Goal of the exercise -
Reproduce each of the rows below verbatim, keeping them in the same order.
+===+
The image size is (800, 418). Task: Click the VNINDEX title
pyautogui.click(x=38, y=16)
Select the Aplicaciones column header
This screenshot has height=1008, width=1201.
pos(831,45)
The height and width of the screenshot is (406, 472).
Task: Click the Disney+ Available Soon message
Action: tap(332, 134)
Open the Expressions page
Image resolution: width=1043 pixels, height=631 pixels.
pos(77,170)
+===+
Answer for the task -
The image size is (800, 418). Task: Click the VNINDEX title
pyautogui.click(x=38, y=16)
Select the Aplicaciones column header
This screenshot has height=1008, width=1201.
pos(831,45)
The height and width of the screenshot is (406, 472).
Task: Click the Disney+ Available Soon message
Action: tap(332, 134)
Open the Expressions page
Image resolution: width=1043 pixels, height=631 pixels.
pos(77,170)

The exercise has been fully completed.